Arthur Lee's 'Forever Changes' concert at UCLA blends guitar and harmonica with strings and horns.

June 02, 2003|Natalie Nichols | Special to The Times

Live orchestrated rock isn't rare nowadays, but it was back in 1967, when iconic L.A. band Love released "Forever Changes," its eclectic, enduring third album.

It sits in the pantheon of influential Southern California collections alongside the Beach Boys' "Pet Sounds," but leader Arthur Lee still took 35 years to muster a full performance, complete with an octet of strings and horns flavoring his groundbreaking blend of folk, pop, flamenco, blues and jazz.

Friday's sold-out "Forever Changes" concert at UCLA's Royce Hall wasn't as grandly conceived as Beach Boys leader Brian Wilson's "Pet Sounds" show in 2000 at the Hollywood Bowl.

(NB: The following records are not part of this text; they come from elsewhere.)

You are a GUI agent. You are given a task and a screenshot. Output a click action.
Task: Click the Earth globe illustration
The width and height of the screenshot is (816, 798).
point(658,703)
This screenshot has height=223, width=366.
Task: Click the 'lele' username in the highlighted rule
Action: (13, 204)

Yet despite such problems as a muddy sound mix, the performance was highlighted by Lee's stellar current incarnation of Love, rendering "Forever Changes" entirely and in order with classical-instrument accents in all the right places.

Such moments were delightful, with clarion trumpet notes invigorating and levitating the hushed verses of "Alone Again Or," a cushion of strings providing lush counterpoint.

Lee played much guitar and a little harmonica, seeming distant at first but eventually warming up.

He offered bits of background and commentary, noting the relevancy of "The Red Telephone," which resonated in a line about locking up people and throwing away the key, and in the ominous rumination, "I wonder who it'll be tomorrow, you or me?"

Although Lee's oblique poetry freed the songs from ties to a specific era and place, his voice belied their timelessness. His singing was disappointingly rough, never more than serviceable, and sometimes nearly drowned out by musical crescendos and obnoxious fans shouting inane comments as if at a sporting event.

Fortunately, the joyful expertise of this Love -- the Los Angeles quartet Baby Lemonade, a longtime Lee collaborator -- did much to buoy the hour and 45 minutes.

Guitarist Mike Randle's marvelously bluesy-to-psychedelic solos were especially impressive, remaining distinctly his while reproducing the style of original Love guitarist John Echols.

Echols himself guest-starred during an encore rendition of the hit "7 and 7 Is," and a later Love guitarist, Jay Donnellan, played on "Singing Cowboy," which he and Lee co-wrote.

These surprises further offset the disappointments, making "Forever Changes" a mostly satisfying, once-in-a-lifetime experience.